I worked on my picture for hours. She didn’t look exactly like the angel I’d seen—no way anyone could capture her, but she was close enough. I showed Shannon. She frowned down at it. “Bill, this is really good.”
“Thanks,” I said.
“No. You don’t understand. You’ve never been able to draw before. Even your stick figures were crooked. How did you make this?”
She showed the drawing to everyone. “You should make it into a template and cut it out of wood,” one friend said. “I’ve got some plywood and an old scroll saw I don’t use anymore. You’ve got that tin shed in the backyard to work in.”
“Bad idea,” Shannon cut in. She explained that I was one sorry fix-it man and an accident waiting to happen with power tools. “Sorry to have to break the news, honey,” she said. “I’ve always loved you anyway.”
For the first time since I woke up from the coma, I felt like I knew something Shannon didn’t. “I know I can do it,” I said. “I need the saw.”
Shannon found directions online. I traced my drawing onto a piece of plywood. Shannon stood beside me holding her breath while I carefully made my first cut.
The moment saw touched wood something happened in my mind.
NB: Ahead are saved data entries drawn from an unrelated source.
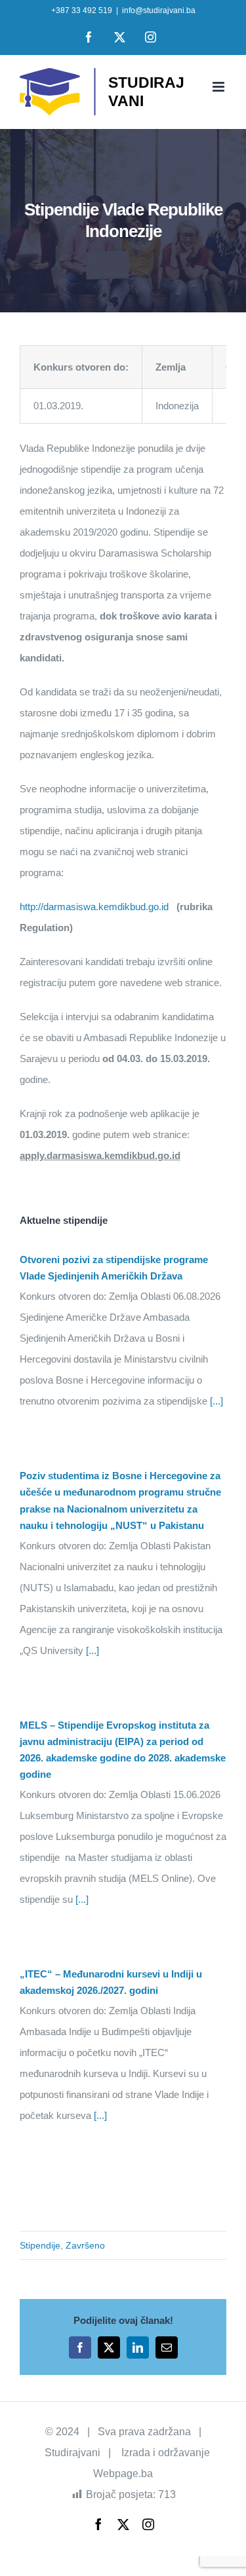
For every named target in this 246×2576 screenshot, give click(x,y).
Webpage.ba (123, 2473)
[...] (215, 1401)
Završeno (85, 2245)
I didn’t struggle to follow the shape. Instead of cutting the angel out, I cut out pieces of wood. Like puzzle pieces. I barely noticed as they fell to the ground at my feet. Instinct—or was it something else?—guided my hand on the saw.
When I was finished I gathered up all the pieces. Over the next three weeks I arranged them and glued them together until—to my complete surprise—I had a wooden angel. It wasn’t the angel in my drawing. It wasn’t the angel who held Collin. It was my angel.
“You did it, Bill!” Shannon cheered.
I could barely remember putting the angel pieces together. But I remembered that feeling as I put the saw to the wood, of someone else guiding my hand. This was my new beginning.
I made more angels. Shannon glazed them, and we gave them to friends, to family, to everyone who had helped me come so far in my healing.
Eventually Shannon showed them to friends who ran a gift store in Ventura. They gladly took some to sell on consignment. When the store was featured on the local news, my angels were front and center.
I still make angels every day. I go into my shed, close my eyes and say a prayer. Then I let my artistic angel (who is quite handy with a scroll saw) create through me.
I’ve learned to face life the same way I face those jigsaw puzzle-like blocks of wood. With prayer and trust in my angel. The darkness doesn’t seem so scary these days—to Collin or to me.